The optical absorption of the three sets of samples is plotted in Fig. 4a. The absorption measurement was performed at wavelengths 200–800 nm. As the concentration of Ga vacancies increase, the UV absorption edge moves to longer wavelengths (red-shifted). The plots (\(\alpha h\nu )^{2}\) show the band gaps in GaN-1, GaN-2, and GaN-3 have different values of 3.15, 3.17, and 3.20 eV, respectively, as shown in Fig. 4b. The band-gap energy was observed to be a maximum for a Ga/N ratio = 0.98 composition. Increasing the Ga vacancies in GaN nanoparticles causes an increase in density of states in the valance band. The addition of Ga vacancies also creates a localized state in the band gap. This behavior leads to a shift in the absorption edge towards lower photon energies; the decrease in the optical energy gap follows a similar explanation given in report [30].

Fig. 4

a UV–vis spectra of the three samples with different concentrations of Ga vacancies. b (\(\alpha h\nu )^{2}\) versus energy for the three samples. The band structure of GaN semiconductor in different supercells from periodic DFT calculations: c Ga\(_{36}\)N\(_{36}\); d Ga\(_{35}\)V\(_\mathrm{Ga}\)N\(_{36}\); e Ga\(_{53}\)V\(_\mathrm{Ga}\)N\(_{54}\) and f Ga\(_{63}\)V\(_\mathrm{Ga}\)N\(_{64}\)

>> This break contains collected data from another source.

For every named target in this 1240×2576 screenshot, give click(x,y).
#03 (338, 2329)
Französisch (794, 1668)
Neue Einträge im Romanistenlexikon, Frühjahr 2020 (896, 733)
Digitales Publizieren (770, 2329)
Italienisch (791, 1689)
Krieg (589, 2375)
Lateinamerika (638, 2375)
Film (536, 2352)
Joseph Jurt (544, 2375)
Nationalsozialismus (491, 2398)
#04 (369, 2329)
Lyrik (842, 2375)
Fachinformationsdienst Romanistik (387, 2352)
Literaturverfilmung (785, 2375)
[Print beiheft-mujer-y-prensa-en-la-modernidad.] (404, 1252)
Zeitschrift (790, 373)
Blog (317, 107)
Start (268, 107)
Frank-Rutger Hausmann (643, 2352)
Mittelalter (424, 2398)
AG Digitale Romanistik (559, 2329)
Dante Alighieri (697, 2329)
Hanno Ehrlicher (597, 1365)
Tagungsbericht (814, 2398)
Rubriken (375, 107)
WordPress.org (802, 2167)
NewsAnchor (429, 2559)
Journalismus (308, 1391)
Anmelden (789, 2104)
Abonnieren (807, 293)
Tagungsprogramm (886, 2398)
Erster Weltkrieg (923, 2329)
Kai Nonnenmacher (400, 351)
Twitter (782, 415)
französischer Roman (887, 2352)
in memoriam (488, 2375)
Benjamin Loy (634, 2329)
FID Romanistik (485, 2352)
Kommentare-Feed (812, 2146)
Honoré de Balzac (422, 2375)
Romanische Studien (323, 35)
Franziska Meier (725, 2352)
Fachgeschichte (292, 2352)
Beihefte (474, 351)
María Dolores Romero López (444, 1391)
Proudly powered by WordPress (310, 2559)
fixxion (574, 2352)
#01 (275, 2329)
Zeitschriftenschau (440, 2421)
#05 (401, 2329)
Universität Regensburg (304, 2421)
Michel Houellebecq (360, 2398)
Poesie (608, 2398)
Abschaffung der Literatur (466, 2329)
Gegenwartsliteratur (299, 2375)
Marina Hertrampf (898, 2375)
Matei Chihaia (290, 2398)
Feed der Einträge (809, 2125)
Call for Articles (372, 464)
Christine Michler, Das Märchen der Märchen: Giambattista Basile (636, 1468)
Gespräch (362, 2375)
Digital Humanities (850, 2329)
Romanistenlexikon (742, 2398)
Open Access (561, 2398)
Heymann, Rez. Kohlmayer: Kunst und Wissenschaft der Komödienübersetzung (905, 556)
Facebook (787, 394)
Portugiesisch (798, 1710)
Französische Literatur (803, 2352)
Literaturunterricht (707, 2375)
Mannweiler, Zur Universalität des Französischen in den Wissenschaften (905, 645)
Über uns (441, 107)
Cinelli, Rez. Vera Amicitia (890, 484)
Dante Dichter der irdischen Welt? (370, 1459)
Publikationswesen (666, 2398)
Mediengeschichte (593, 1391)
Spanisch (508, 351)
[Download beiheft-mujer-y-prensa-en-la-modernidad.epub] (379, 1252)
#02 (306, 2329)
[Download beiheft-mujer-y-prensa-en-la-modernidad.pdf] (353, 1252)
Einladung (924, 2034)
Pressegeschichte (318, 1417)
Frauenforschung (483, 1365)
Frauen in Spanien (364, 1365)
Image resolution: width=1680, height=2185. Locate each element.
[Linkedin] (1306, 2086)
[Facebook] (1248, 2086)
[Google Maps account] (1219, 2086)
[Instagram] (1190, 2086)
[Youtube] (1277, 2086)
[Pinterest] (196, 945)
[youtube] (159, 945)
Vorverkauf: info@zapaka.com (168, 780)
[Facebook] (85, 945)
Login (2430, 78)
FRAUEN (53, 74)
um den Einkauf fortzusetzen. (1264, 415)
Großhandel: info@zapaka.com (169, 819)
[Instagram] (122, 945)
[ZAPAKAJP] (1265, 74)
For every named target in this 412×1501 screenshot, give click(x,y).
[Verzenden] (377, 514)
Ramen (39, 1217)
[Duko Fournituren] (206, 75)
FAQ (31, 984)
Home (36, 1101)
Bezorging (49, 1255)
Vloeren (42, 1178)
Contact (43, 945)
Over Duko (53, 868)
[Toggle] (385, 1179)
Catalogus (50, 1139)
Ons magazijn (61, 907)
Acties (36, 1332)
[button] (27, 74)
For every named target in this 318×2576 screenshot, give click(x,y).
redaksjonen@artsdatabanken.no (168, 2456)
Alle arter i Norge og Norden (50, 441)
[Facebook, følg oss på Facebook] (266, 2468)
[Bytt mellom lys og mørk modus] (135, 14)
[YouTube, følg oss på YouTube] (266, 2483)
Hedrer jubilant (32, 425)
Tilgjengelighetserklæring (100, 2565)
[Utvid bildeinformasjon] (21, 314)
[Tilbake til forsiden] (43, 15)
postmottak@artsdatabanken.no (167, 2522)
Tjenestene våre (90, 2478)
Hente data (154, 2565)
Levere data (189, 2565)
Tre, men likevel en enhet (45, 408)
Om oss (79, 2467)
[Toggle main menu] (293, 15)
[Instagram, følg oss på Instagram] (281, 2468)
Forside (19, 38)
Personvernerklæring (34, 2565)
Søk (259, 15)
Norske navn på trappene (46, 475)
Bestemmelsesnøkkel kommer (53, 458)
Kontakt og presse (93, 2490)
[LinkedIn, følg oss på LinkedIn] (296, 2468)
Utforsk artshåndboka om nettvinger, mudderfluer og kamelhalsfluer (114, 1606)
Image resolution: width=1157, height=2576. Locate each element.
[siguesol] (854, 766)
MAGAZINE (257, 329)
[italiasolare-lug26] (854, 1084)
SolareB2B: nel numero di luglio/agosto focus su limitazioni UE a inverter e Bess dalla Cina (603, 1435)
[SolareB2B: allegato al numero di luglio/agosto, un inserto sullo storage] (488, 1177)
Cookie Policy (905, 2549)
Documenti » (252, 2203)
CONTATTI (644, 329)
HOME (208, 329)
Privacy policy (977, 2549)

The calculated results also indicate an almost identical relationship between the energy band and Ga vacancies. The calculated lattice constants \(a\) and \(c\) of wurtzite GaN are 3.189 and 5.186 Å, respectively. GaN is a direct semiconductor with an experimental gap of 3.4 eV, and our result produces a direct band gap of 2.312 eV in the G position (\(\Gamma \) point) which is close to the experimental value (Fig. 4c). For the other supercell, the calculated band gaps for Ga\(_{35}\)V\(_\mathrm{Ga}\)N\(_{36}\), Ga\(_{53}\)V\(_\mathrm{Ga}\)N\(_{54}\), and Ga\(_{63}\)V\(_\mathrm{Ga}\)N\(_{64}\) (as shown in Fig. 4d, e, and f) are 0.381, 0.680, and 0.843 eV. These results confirm that the band gap decreases with increasing Ga-vacancy concentration, which is also in good agreement with our experimental results.

4 Conclusion

In summary, Ga-deficient GaN nanoparticles have been synthesized. PL and Raman spectroscopy confirmed the existence of Ga vacancies in the GaN nanoparticles. The \(M{-}H\) and \(M{-}T\) curves of GaN nanoparticles showed that nanoparticles exhibited room-temperature ferromagnetism; the associated behavior is an intrinsic property of the GaN samples. The ferromagnetism can be induced by Ga vacancies and the result was proved experimentally and theoretically. First-principles calculations revealed that spontaneous spin polarization is created by the 3.0 \(\mu _\mathrm{B}\) local moment for GaN and the magnetism originated from the polarization of unpaired 2\(p\) electrons of N surrounding the Ga vacancies. Concurrently, the band gap can be tuned by changing the Ga-vacancy concentration and decreases with increasing Ga-vacancy number.